The original meaning of the Greek word demagogue is “leader of the people.” Taking this into account, we have but to agree with renowned Bulgarian analyst Ivan Krastev’s thesis recently voiced in Die Presse, that politics is in Bulgarian PM Boyko Borisov’s blood. The strong support of Borisov’s GERB party in last week’s first round of presidential and local elections in Bulgaria comes to bear on that.
At the same time, what happened last Sunday and in the days to follow gives strong and worrisome reasons to believe that the “politics” at hand here is deviating at an accelerating speed away from the democratic ideal of popular self-rule by means of legitimately voted institutions, and towards a dubious model of a demagogical leadership.
1. The flood of troubles and straight out violations of the voting rules and procedures that he had to witness since Sunday took on proportions unheard of in recent Bulgarian history. Citizens who were arbitrarily denied the right to vote, arbitrarily cancelled ballots, voting controlled by local strongmen, GERB MPs carrying bags of ballots at the Sofia Electoral Commission... The list is too long and widely documented by Bulgarian media. It is also recorded by the many European observers who were so shocked by what they saw that they did not quite know what to say.

******************************

**Written task a**
Output the passage on the Bulgarian elections word for word, in full.
The passage on the Bulgarian elections and the records do not share a source.

**Material provided**
******************************

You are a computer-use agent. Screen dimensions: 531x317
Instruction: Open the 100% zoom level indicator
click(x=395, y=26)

******************************

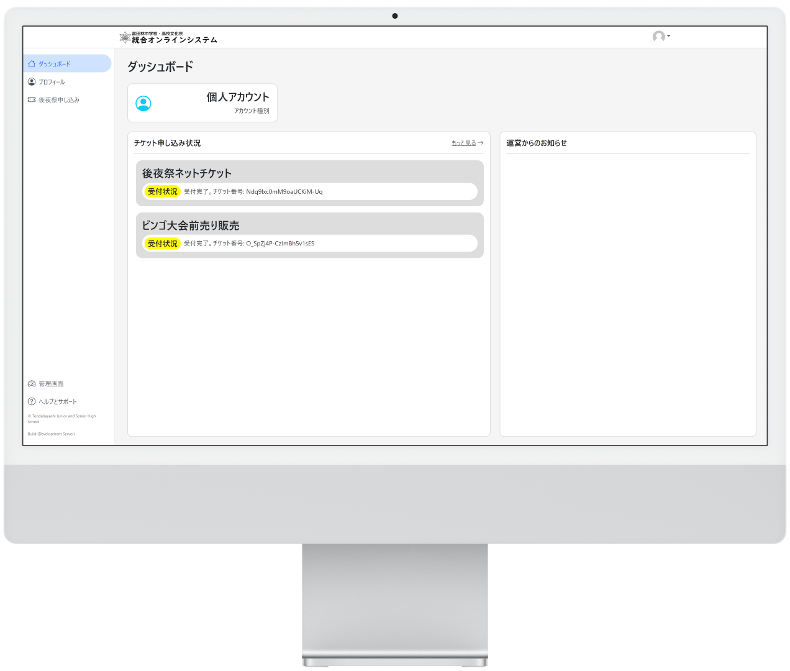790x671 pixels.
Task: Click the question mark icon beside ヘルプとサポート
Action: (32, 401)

******************************

**Written task b**
Rewrite the records from the line with "You are a computer-use" to the line with "click(x=395, y=26)", putting "Command" in place of "Instruction" and changing nothing else. Give only those lines.

**Worked solution a**
The original meaning of the Greek word demagogue is “leader of the people.” Taking this into account, we have but to agree with renowned Bulgarian analyst Ivan Krastev’s thesis recently voiced in Die Presse, that politics is in Bulgarian PM Boyko Borisov’s blood. The strong support of Borisov’s GERB party in last week’s first round of presidential and local elections in Bulgaria comes to bear on that.
At the same time, what happened last Sunday and in the days to follow gives strong and worrisome reasons to believe that the “politics” at hand here is deviating at an accelerating speed away from the democratic ideal of popular self-rule by means of legitimately voted institutions, and towards a dubious model of a demagogical leadership.
1. The flood of troubles and straight out violations of the voting rules and procedures that he had to witness since Sunday took on proportions unheard of in recent Bulgarian history. Citizens who were arbitrarily denied the right to vote, arbitrarily cancelled ballots, voting controlled by local strongmen, GERB MPs carrying bags of ballots at the Sofia Electoral Commission... The list is too long and widely documented by Bulgarian media. It is also recorded by the many European observers who were so shocked by what they saw that they did not quite know what to say.

**Worked solution b**
You are a computer-use agent. Screen dimensions: 531x317
Command: Open the 100% zoom level indicator
click(x=395, y=26)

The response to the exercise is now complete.